EXERCISE SET |
(a) In the page extract on COBOL source files, how is the Indicator Area column number found when a program has no comment line?
(b) Using the page extract on COBOL source files, explain in one to three sentences why you would change the file extension of source files written in languages other than COBOL.

You need to search for the source files: where are the programs and where are the copybooks? It is quite common for the files to be located in several directories. For instance, you could have a directory for the batch programs, another for the transactional programs, another for the subprograms, another for the common copybooks, another for the transactional copybooks…
It is important to look at these directories and to check their content by answering the following questions:
- Is it really and only COBOL code?
- Are they programs or copybooks?
- Which column number is used for the Indicator Area?
- Do they have the Right Area?
Occasionally, component source files implemented in other programming languages than COBOL are hidden among COBOL source files. When you try to analyze them, the analyzer will produce syntax error messages or will ignore them. If you find this type of source files then you can change the file extension (for instance, "NOT-CBL"). As a result, they will not be analyzed. You will probably find them after the first analysis.
The COBOL Analyzer needs to know the Indicator Area column number. You can easily find this information by opening a program source file and searching for the '*' column in comment lines. If there is no comment line then look for the "IDENTIFICATION DIVISION" statement. The Indicator Area column number is the column number of this statement minus 1.

RECORD EXTRACTS |

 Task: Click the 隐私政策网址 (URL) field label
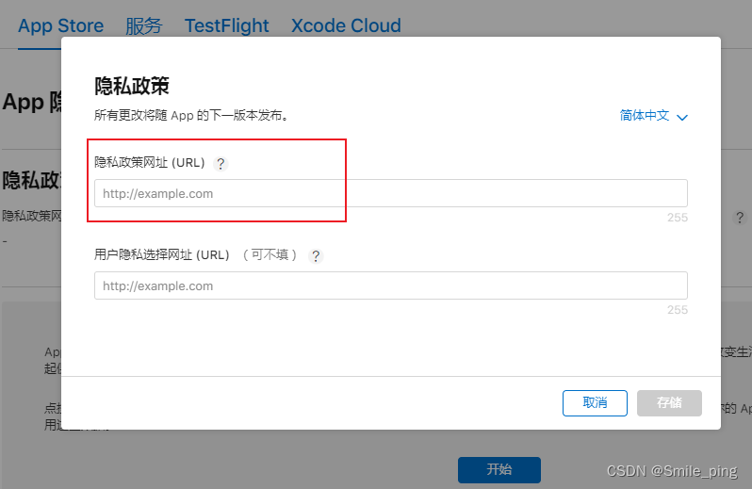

--

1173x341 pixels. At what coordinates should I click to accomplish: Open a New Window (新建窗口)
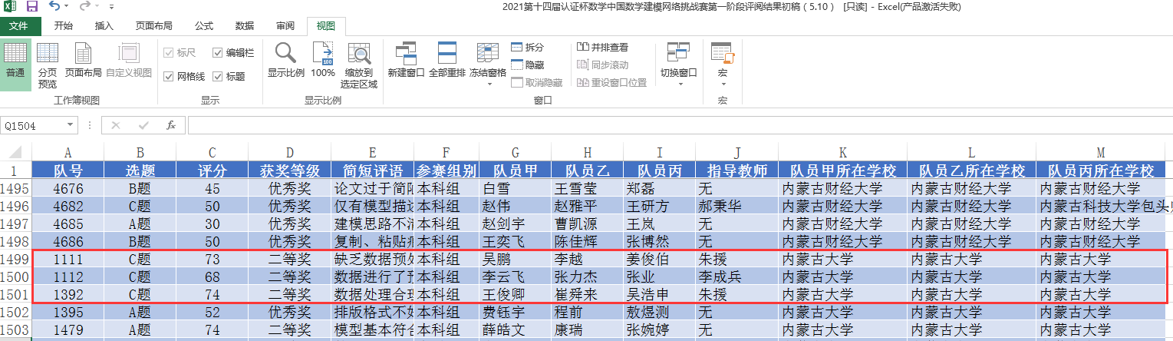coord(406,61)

SOLUTIONS IN ORDER |
(a) It is the column number of the "IDENTIFICATION DIVISION" statement minus 1.

(b) When the analyzer tries to analyze such files, it produces syntax error messages or ignores them. Giving them a different extension, such as "NOT-CBL", means they will not be analyzed.